(Word and element pointing entries)
• • • •
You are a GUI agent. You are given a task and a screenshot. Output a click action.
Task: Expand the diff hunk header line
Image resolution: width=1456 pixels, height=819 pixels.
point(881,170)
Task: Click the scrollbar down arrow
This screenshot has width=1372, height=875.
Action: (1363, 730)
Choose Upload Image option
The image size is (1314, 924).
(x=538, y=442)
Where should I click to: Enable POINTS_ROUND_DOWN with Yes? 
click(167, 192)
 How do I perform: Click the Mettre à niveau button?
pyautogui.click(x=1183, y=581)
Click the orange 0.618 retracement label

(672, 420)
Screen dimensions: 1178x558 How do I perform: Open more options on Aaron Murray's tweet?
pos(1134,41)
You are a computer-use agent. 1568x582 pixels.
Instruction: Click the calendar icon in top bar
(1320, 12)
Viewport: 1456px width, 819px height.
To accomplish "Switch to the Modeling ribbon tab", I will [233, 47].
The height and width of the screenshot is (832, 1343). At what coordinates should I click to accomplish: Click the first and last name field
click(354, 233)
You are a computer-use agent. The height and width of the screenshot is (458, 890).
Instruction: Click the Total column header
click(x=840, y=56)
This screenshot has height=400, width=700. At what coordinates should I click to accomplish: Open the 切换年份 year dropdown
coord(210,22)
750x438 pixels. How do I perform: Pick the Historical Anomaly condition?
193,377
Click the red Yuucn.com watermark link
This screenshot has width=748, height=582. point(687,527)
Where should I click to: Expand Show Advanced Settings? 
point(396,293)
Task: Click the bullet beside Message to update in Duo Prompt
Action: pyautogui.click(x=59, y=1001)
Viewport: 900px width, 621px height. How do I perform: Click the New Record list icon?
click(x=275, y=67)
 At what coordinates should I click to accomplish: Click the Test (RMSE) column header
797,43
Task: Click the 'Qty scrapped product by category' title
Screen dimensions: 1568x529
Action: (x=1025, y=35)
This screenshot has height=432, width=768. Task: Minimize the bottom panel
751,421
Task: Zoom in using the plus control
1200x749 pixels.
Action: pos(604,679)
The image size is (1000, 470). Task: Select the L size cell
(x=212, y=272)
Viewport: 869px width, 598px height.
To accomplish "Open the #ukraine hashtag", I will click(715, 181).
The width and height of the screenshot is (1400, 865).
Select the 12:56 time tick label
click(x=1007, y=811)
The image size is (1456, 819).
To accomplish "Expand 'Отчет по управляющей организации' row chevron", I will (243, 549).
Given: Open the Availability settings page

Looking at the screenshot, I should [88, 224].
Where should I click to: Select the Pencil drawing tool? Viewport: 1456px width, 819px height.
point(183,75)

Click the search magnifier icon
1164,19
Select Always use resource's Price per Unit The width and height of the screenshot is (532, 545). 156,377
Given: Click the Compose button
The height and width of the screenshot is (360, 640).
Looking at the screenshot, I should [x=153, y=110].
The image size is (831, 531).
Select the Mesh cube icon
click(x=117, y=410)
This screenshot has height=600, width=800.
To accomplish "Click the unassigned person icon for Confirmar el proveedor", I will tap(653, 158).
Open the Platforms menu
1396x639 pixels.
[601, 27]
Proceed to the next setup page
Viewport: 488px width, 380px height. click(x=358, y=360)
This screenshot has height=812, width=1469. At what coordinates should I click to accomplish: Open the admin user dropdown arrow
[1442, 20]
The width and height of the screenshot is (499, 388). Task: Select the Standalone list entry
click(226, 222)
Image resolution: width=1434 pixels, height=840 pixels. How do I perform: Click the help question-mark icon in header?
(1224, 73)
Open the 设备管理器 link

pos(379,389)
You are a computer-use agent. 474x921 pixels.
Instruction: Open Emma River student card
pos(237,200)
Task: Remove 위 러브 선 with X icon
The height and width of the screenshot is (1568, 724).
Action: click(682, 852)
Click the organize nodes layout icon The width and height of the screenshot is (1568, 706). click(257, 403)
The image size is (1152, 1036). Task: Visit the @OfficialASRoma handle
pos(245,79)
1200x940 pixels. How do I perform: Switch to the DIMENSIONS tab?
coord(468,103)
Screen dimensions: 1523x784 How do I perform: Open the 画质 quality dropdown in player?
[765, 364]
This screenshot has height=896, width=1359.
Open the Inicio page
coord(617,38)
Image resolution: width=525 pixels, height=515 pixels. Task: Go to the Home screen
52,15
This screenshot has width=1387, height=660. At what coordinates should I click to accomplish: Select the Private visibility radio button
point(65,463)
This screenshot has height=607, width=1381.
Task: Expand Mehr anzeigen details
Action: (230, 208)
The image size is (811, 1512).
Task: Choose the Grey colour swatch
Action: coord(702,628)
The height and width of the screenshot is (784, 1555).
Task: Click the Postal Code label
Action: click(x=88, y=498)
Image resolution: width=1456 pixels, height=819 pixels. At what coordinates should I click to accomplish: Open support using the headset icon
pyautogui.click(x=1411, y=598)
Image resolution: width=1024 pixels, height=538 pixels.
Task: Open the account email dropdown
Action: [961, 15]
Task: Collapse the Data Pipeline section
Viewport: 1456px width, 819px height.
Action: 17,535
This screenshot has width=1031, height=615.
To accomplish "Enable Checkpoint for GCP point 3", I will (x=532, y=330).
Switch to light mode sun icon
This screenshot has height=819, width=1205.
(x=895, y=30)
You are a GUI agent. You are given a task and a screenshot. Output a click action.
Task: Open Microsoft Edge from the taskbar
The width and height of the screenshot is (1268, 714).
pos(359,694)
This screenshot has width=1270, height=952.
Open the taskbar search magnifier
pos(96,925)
• • • •
### WHAT THE EXERCISE ASKS
Arrange the lines above as a JSON list of strings, with one string per line and no blank lines.

### RESULT BELOW
[
  "You are a GUI agent. You are given a task and a screenshot. Output a click action.",
  "Task: Expand the diff hunk header line",
  "Image resolution: width=1456 pixels, height=819 pixels.",
  "point(881,170)",
  "Task: Click the scrollbar down arrow",
  "This screenshot has width=1372, height=875.",
  "Action: (1363, 730)",
  "Choose Upload Image option",
  "The image size is (1314, 924).",
  "(x=538, y=442)",
  "Where should I click to: Enable POINTS_ROUND_DOWN with Yes? ",
  "click(167, 192)",
  " How do I perform: Click the Mettre à niveau button?",
  "pyautogui.click(x=1183, y=581)",
  "Click the orange 0.618 retracement label",
  "(672, 420)",
  "Screen dimensions: 1178x558 How do I perform: Open more options on Aaron Murray's tweet?",
  "pos(1134,41)",
  "You are a computer-use agent. 1568x582 pixels.",
  "Instruction: Click the calendar icon in top bar",
  "(1320, 12)",
  "Viewport: 1456px width, 819px height.",
  "To accomplish \"Switch to the Modeling ribbon tab\", I will [233, 47].",
  "The height and width of the screenshot is (832, 1343). At what coordinates should I click to accomplish: Click the first and last name field",
  "click(354, 233)",
  "You are a computer-use agent. The height and width of the screenshot is (458, 890).",
  "Instruction: Click the Total column header",
  "click(x=840, y=56)",
  "This screenshot has height=400, width=700. At what coordinates should I click to accomplish: Open the 切换年份 year dropdown",
  "coord(210,22)",
  "750x438 pixels. How do I perform: Pick the Historical Anomaly condition?",
  "193,377",
  "Click the red Yuucn.com watermark link",
  "This screenshot has width=748, height=582. point(687,527)",
  "Where should I click to: Expand Show Advanced Settings? ",
  "point(396,293)",
  "Task: Click the bullet beside Message to update in Duo Prompt",
  "Action: pyautogui.click(x=59, y=1001)",
  "Viewport: 900px width, 621px height. How do I perform: Click the New Record list icon?",
  "click(x=275, y=67)",
  " At what coordinates should I click to accomplish: Click the Test (RMSE) column header",
  "797,43",
  "Task: Click the 'Qty scrapped product by category' title",
  "Screen dimensions: 1568x529",
  "Action: (x=1025, y=35)",
  "This screenshot has height=432, width=768. Task: Minimize the bottom panel",
  "751,421",
  "Task: Zoom in using the plus control",
  "1200x749 pixels.",
  "Action: pos(604,679)",
  "The image size is (1000, 470). Task: Select the L size cell",
  "(x=212, y=272)",
  "Viewport: 869px width, 598px height.",
  "To accomplish \"Open the #ukraine hashtag\", I will click(715, 181).",
  "The width and height of the screenshot is (1400, 865).",
  "Select the 12:56 time tick label",
  "click(x=1007, y=811)",
  "The image size is (1456, 819).",
  "To accomplish \"Expand 'Отчет по управляющей организации' row chevron\", I will (243, 549).",
  "Given: Open the Availability settings page",
  "Looking at the screenshot, I should [88, 224].",
  "Where should I click to: Select the Pencil drawing tool? Viewport: 1456px width, 819px height.",
  "point(183,75)",
  "Click the search magnifier icon",
  "1164,19",
  "Select Always use resource's Price per Unit The width and height of the screenshot is (532, 545). 156,377",
  "Given: Click the Compose button",
  "The height and width of the screenshot is (360, 640).",
  "Looking at the screenshot, I should [x=153, y=110].",
  "The image size is (831, 531).",
  "Select the Mesh cube icon",
  "click(x=117, y=410)",
  "This screenshot has height=600, width=800.",
  "To accomplish \"Click the unassigned person icon for Confirmar el proveedor\", I will tap(653, 158).",
  "Open the Platforms menu",
  "1396x639 pixels.",
  "[601, 27]",
  "Proceed to the next setup page",
  "Viewport: 488px width, 380px height. click(x=358, y=360)",
  "This screenshot has height=812, width=1469. At what coordinates should I click to accomplish: Open the admin user dropdown arrow",
  "[1442, 20]",
  "The width and height of the screenshot is (499, 388). Task: Select the Standalone list entry",
  "click(226, 222)",
  "Image resolution: width=1434 pixels, height=840 pixels. How do I perform: Click the help question-mark icon in header?",
  "(1224, 73)",
  "Open the 设备管理器 link",
  "pos(379,389)",
  "You are a computer-use agent. 474x921 pixels.",
  "Instruction: Open Emma River student card",
  "pos(237,200)",
  "Task: Remove 위 러브 선 with X icon",
  "The height and width of the screenshot is (1568, 724).",
  "Action: click(682, 852)",
  "Click the organize nodes layout icon The width and height of the screenshot is (1568, 706). click(257, 403)",
  "The image size is (1152, 1036). Task: Visit the @OfficialASRoma handle",
  "pos(245,79)",
  "1200x940 pixels. How do I perform: Switch to the DIMENSIONS tab?",
  "coord(468,103)",
  "Screen dimensions: 1523x784 How do I perform: Open the 画质 quality dropdown in player?",
  "[765, 364]",
  "This screenshot has height=896, width=1359.",
  "Open the Inicio page",
  "coord(617,38)",
  "Image resolution: width=525 pixels, height=515 pixels. Task: Go to the Home screen",
  "52,15",
  "This screenshot has width=1387, height=660. At what coordinates should I click to accomplish: Select the Private visibility radio button",
  "point(65,463)",
  "This screenshot has height=607, width=1381.",
  "Task: Expand Mehr anzeigen details",
  "Action: (230, 208)",
  "The image size is (811, 1512).",
  "Task: Choose the Grey colour swatch",
  "Action: coord(702,628)",
  "The height and width of the screenshot is (784, 1555).",
  "Task: Click the Postal Code label",
  "Action: click(x=88, y=498)",
  "Image resolution: width=1456 pixels, height=819 pixels. At what coordinates should I click to accomplish: Open support using the headset icon",
  "pyautogui.click(x=1411, y=598)",
  "Image resolution: width=1024 pixels, height=538 pixels.",
  "Task: Open the account email dropdown",
  "Action: [961, 15]",
  "Task: Collapse the Data Pipeline section",
  "Viewport: 1456px width, 819px height.",
  "Action: 17,535",
  "This screenshot has width=1031, height=615.",
  "To accomplish \"Enable Checkpoint for GCP point 3\", I will (x=532, y=330).",
  "Switch to light mode sun icon",
  "This screenshot has height=819, width=1205.",
  "(x=895, y=30)",
  "You are a GUI agent. You are given a task and a screenshot. Output a click action.",
  "Task: Open Microsoft Edge from the taskbar",
  "The width and height of the screenshot is (1268, 714).",
  "pos(359,694)",
  "This screenshot has width=1270, height=952.",
  "Open the taskbar search magnifier",
  "pos(96,925)"
]